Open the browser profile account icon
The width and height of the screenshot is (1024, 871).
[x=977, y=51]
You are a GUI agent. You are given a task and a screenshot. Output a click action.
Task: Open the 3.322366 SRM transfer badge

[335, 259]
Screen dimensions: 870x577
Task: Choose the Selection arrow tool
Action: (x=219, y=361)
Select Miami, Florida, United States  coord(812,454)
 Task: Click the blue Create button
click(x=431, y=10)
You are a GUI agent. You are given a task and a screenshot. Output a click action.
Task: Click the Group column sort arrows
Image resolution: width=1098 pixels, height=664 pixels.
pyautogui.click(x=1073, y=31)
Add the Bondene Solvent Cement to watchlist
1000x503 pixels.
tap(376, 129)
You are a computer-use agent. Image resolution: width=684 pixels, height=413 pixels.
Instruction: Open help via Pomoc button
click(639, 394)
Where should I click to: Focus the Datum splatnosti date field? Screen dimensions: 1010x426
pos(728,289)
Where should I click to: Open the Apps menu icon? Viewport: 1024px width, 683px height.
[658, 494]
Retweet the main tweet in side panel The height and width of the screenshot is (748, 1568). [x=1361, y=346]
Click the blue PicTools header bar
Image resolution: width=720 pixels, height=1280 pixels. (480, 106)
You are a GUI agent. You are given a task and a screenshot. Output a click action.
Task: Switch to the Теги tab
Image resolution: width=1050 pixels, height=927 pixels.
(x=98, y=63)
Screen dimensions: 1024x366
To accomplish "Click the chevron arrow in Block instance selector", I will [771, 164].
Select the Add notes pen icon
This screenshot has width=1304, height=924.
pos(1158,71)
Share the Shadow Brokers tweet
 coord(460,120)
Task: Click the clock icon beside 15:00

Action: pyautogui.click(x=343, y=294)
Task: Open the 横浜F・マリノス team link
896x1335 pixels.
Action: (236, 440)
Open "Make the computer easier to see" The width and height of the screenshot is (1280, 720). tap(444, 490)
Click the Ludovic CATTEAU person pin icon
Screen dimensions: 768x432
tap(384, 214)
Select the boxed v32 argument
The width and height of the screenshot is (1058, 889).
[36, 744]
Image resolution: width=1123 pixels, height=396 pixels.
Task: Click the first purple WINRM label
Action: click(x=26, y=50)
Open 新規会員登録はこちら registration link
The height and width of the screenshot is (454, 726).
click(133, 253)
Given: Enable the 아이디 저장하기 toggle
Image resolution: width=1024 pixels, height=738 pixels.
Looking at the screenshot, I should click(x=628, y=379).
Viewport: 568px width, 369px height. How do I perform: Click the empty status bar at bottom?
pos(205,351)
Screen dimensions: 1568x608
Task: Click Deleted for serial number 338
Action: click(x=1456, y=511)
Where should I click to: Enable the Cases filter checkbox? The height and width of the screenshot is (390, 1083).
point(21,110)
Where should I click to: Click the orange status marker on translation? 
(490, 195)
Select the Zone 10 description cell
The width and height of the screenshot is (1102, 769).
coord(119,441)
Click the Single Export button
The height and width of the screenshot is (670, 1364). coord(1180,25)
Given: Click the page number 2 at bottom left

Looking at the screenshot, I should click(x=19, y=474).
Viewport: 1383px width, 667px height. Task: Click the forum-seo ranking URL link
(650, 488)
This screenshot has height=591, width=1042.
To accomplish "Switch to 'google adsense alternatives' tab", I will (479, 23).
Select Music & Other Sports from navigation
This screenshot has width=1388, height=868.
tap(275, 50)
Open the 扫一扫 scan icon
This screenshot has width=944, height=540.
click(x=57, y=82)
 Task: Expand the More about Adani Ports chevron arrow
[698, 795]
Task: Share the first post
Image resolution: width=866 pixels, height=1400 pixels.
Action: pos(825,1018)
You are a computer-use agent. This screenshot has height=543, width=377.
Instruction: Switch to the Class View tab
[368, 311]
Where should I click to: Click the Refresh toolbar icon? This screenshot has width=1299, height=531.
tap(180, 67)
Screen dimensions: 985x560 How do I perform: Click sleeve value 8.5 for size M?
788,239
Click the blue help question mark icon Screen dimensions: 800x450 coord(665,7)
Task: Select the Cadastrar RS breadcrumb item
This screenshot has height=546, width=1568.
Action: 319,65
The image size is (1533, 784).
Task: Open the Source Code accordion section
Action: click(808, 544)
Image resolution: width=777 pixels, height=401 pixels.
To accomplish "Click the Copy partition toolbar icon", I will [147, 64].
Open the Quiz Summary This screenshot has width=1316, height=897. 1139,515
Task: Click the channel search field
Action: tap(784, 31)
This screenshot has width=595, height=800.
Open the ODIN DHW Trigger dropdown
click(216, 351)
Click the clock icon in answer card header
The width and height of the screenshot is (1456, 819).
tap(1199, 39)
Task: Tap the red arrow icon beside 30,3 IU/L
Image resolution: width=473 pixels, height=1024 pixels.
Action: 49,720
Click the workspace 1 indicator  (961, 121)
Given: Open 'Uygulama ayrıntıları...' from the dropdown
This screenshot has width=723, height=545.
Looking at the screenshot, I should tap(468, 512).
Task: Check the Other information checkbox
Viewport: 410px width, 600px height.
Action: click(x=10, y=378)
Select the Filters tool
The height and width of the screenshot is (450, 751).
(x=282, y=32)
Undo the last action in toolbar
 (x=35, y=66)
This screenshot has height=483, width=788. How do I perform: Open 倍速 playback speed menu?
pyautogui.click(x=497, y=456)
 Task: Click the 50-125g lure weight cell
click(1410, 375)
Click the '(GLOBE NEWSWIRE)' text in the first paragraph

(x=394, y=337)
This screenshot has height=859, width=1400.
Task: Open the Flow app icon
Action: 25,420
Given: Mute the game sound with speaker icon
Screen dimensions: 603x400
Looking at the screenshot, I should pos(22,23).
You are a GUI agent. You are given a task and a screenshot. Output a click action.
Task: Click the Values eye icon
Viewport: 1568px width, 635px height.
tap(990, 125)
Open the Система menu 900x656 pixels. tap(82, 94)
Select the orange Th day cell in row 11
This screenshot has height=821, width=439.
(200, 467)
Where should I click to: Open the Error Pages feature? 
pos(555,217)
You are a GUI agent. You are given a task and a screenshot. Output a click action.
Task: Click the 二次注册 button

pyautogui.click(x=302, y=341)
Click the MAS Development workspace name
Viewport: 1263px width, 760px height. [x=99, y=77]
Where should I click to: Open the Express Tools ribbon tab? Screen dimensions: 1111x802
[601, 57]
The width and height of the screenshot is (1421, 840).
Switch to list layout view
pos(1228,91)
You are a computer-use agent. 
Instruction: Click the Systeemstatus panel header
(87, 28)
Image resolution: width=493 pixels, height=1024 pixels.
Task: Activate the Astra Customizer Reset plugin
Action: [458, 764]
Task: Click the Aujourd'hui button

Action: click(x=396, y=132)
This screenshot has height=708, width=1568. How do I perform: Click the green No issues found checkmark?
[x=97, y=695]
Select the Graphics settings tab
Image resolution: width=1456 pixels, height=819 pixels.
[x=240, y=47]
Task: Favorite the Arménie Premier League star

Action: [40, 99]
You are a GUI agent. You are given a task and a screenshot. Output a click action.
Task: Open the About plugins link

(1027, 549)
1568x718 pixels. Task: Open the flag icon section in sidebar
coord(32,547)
------
A complete, exact transcription of the records is needed.

- **Output for this task**
Open the browser profile account icon
The width and height of the screenshot is (1024, 871).
[x=977, y=51]
You are a GUI agent. You are given a task and a screenshot. Output a click action.
Task: Open the 3.322366 SRM transfer badge

[335, 259]
Screen dimensions: 870x577
Task: Choose the Selection arrow tool
Action: (x=219, y=361)
Select Miami, Florida, United States  coord(812,454)
 Task: Click the blue Create button
click(x=431, y=10)
You are a GUI agent. You are given a task and a screenshot. Output a click action.
Task: Click the Group column sort arrows
Image resolution: width=1098 pixels, height=664 pixels.
pyautogui.click(x=1073, y=31)
Add the Bondene Solvent Cement to watchlist
1000x503 pixels.
tap(376, 129)
You are a computer-use agent. Image resolution: width=684 pixels, height=413 pixels.
Instruction: Open help via Pomoc button
click(639, 394)
Where should I click to: Focus the Datum splatnosti date field? Screen dimensions: 1010x426
pos(728,289)
Where should I click to: Open the Apps menu icon? Viewport: 1024px width, 683px height.
[658, 494]
Retweet the main tweet in side panel The height and width of the screenshot is (748, 1568). [x=1361, y=346]
Click the blue PicTools header bar
Image resolution: width=720 pixels, height=1280 pixels. (480, 106)
You are a GUI agent. You are given a task and a screenshot. Output a click action.
Task: Switch to the Теги tab
Image resolution: width=1050 pixels, height=927 pixels.
(x=98, y=63)
Screen dimensions: 1024x366
To accomplish "Click the chevron arrow in Block instance selector", I will [771, 164].
Select the Add notes pen icon
This screenshot has width=1304, height=924.
pos(1158,71)
Share the Shadow Brokers tweet
 coord(460,120)
Task: Click the clock icon beside 15:00

Action: pyautogui.click(x=343, y=294)
Task: Open the 横浜F・マリノス team link
896x1335 pixels.
Action: (236, 440)
Open "Make the computer easier to see" The width and height of the screenshot is (1280, 720). tap(444, 490)
Click the Ludovic CATTEAU person pin icon
Screen dimensions: 768x432
tap(384, 214)
Select the boxed v32 argument
The width and height of the screenshot is (1058, 889).
[36, 744]
Image resolution: width=1123 pixels, height=396 pixels.
Task: Click the first purple WINRM label
Action: click(x=26, y=50)
Open 新規会員登録はこちら registration link
The height and width of the screenshot is (454, 726).
click(133, 253)
Given: Enable the 아이디 저장하기 toggle
Image resolution: width=1024 pixels, height=738 pixels.
Looking at the screenshot, I should click(x=628, y=379).
Viewport: 568px width, 369px height. How do I perform: Click the empty status bar at bottom?
pos(205,351)
Screen dimensions: 1568x608
Task: Click Deleted for serial number 338
Action: click(x=1456, y=511)
Where should I click to: Enable the Cases filter checkbox? The height and width of the screenshot is (390, 1083).
point(21,110)
Where should I click to: Click the orange status marker on translation? 
(490, 195)
Select the Zone 10 description cell
The width and height of the screenshot is (1102, 769).
coord(119,441)
Click the Single Export button
The height and width of the screenshot is (670, 1364). coord(1180,25)
Given: Click the page number 2 at bottom left

Looking at the screenshot, I should click(x=19, y=474).
Viewport: 1383px width, 667px height. Task: Click the forum-seo ranking URL link
(650, 488)
This screenshot has height=591, width=1042.
To accomplish "Switch to 'google adsense alternatives' tab", I will (479, 23).
Select Music & Other Sports from navigation
This screenshot has width=1388, height=868.
tap(275, 50)
Open the 扫一扫 scan icon
This screenshot has width=944, height=540.
click(x=57, y=82)
 Task: Expand the More about Adani Ports chevron arrow
[698, 795]
Task: Share the first post
Image resolution: width=866 pixels, height=1400 pixels.
Action: pos(825,1018)
You are a computer-use agent. This screenshot has height=543, width=377.
Instruction: Switch to the Class View tab
[368, 311]
Where should I click to: Click the Refresh toolbar icon? This screenshot has width=1299, height=531.
tap(180, 67)
Screen dimensions: 985x560 How do I perform: Click sleeve value 8.5 for size M?
788,239
Click the blue help question mark icon Screen dimensions: 800x450 coord(665,7)
Task: Select the Cadastrar RS breadcrumb item
This screenshot has height=546, width=1568.
Action: 319,65
The image size is (1533, 784).
Task: Open the Source Code accordion section
Action: click(808, 544)
Image resolution: width=777 pixels, height=401 pixels.
To accomplish "Click the Copy partition toolbar icon", I will [147, 64].
Open the Quiz Summary This screenshot has width=1316, height=897. 1139,515
Task: Click the channel search field
Action: tap(784, 31)
This screenshot has width=595, height=800.
Open the ODIN DHW Trigger dropdown
click(216, 351)
Click the clock icon in answer card header
The width and height of the screenshot is (1456, 819).
tap(1199, 39)
Task: Tap the red arrow icon beside 30,3 IU/L
Image resolution: width=473 pixels, height=1024 pixels.
Action: 49,720
Click the workspace 1 indicator  (961, 121)
Given: Open 'Uygulama ayrıntıları...' from the dropdown
This screenshot has width=723, height=545.
Looking at the screenshot, I should tap(468, 512).
Task: Check the Other information checkbox
Viewport: 410px width, 600px height.
Action: click(x=10, y=378)
Select the Filters tool
The height and width of the screenshot is (450, 751).
(x=282, y=32)
Undo the last action in toolbar
 (x=35, y=66)
This screenshot has height=483, width=788. How do I perform: Open 倍速 playback speed menu?
pyautogui.click(x=497, y=456)
 Task: Click the 50-125g lure weight cell
click(1410, 375)
Click the '(GLOBE NEWSWIRE)' text in the first paragraph

(x=394, y=337)
This screenshot has height=859, width=1400.
Task: Open the Flow app icon
Action: 25,420
Given: Mute the game sound with speaker icon
Screen dimensions: 603x400
Looking at the screenshot, I should pos(22,23).
You are a GUI agent. You are given a task and a screenshot. Output a click action.
Task: Click the Values eye icon
Viewport: 1568px width, 635px height.
tap(990, 125)
Open the Система menu 900x656 pixels. tap(82, 94)
Select the orange Th day cell in row 11
This screenshot has height=821, width=439.
(200, 467)
Where should I click to: Open the Error Pages feature? 
pos(555,217)
You are a GUI agent. You are given a task and a screenshot. Output a click action.
Task: Click the 二次注册 button

pyautogui.click(x=302, y=341)
Click the MAS Development workspace name
Viewport: 1263px width, 760px height. [x=99, y=77]
Where should I click to: Open the Express Tools ribbon tab? Screen dimensions: 1111x802
[601, 57]
The width and height of the screenshot is (1421, 840).
Switch to list layout view
pos(1228,91)
You are a computer-use agent. 
Instruction: Click the Systeemstatus panel header
(87, 28)
Image resolution: width=493 pixels, height=1024 pixels.
Task: Activate the Astra Customizer Reset plugin
Action: [458, 764]
Task: Click the Aujourd'hui button

Action: click(x=396, y=132)
This screenshot has height=708, width=1568. How do I perform: Click the green No issues found checkmark?
[x=97, y=695]
Select the Graphics settings tab
Image resolution: width=1456 pixels, height=819 pixels.
[x=240, y=47]
Task: Favorite the Arménie Premier League star

Action: [40, 99]
You are a GUI agent. You are given a task and a screenshot. Output a click action.
Task: Open the About plugins link

(1027, 549)
1568x718 pixels. Task: Open the flag icon section in sidebar
coord(32,547)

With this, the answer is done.